The last week has brought Atul Gawande’s latest book (Being Mortal) to life for Axel and me. Our neighbor Charlie turned 93. He is doing amazingly well but he is of a different opinion, lamenting his shuffling walk and the things he can’t do anymore, like driving a car. He gave up driving after a brush with a stone wall and we are all better for it, except Charlie himself who has now become more dependent on others. He is lucky that there are others, but still, this dependency stinks.
And then we went to M’s 84th birthday party and kissed her husband goodbye, not knowing if we will ever see him again. He sat there, listening, dozing. People had not expected he would be there to celebrate but he did. M read a Gibran poem to us, but it was really to him and I could tell she was preparing herself for his departure. All the emotions are so raw now, she said through tears.
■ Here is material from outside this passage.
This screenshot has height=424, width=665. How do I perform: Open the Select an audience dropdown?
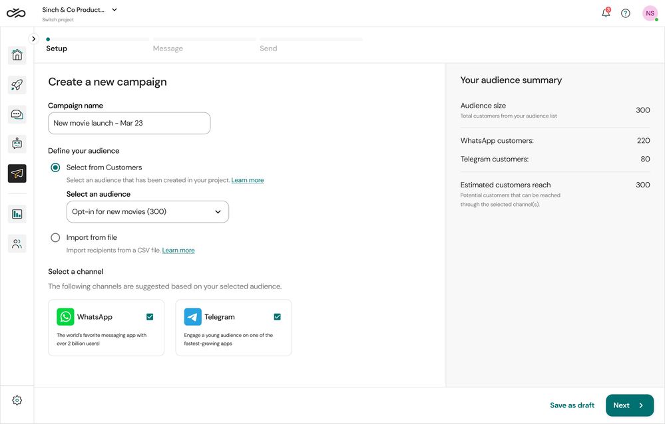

And finally we visited A. and her husband who survived a brain tumor but the aggressive treatment has left him a shadow of his former self. Axel and I are digesting all this aging business, or trying to, wondering what our time horizon is, five years? Ten years? Twenty years?
We are also wondering what it is like when one recognizes that the horizon is closing in. We are still considered the ‘young old,’ with Axel hitting 70 next year (I am a spring chicken in comparison); our friends we visited the last two days are medium old and Charlie is getting up there with the very old. We are watching all of these people age (mostly men at this point), trying to learn from what we see. But we don’t know what the experiences actually are and what there is to learn; we are onlookers for now, though increasingly aware that slowly (or fast) we will be sliding into the experience ourselves. Preparing for the inevitable is steadily moving up on our list of priorities.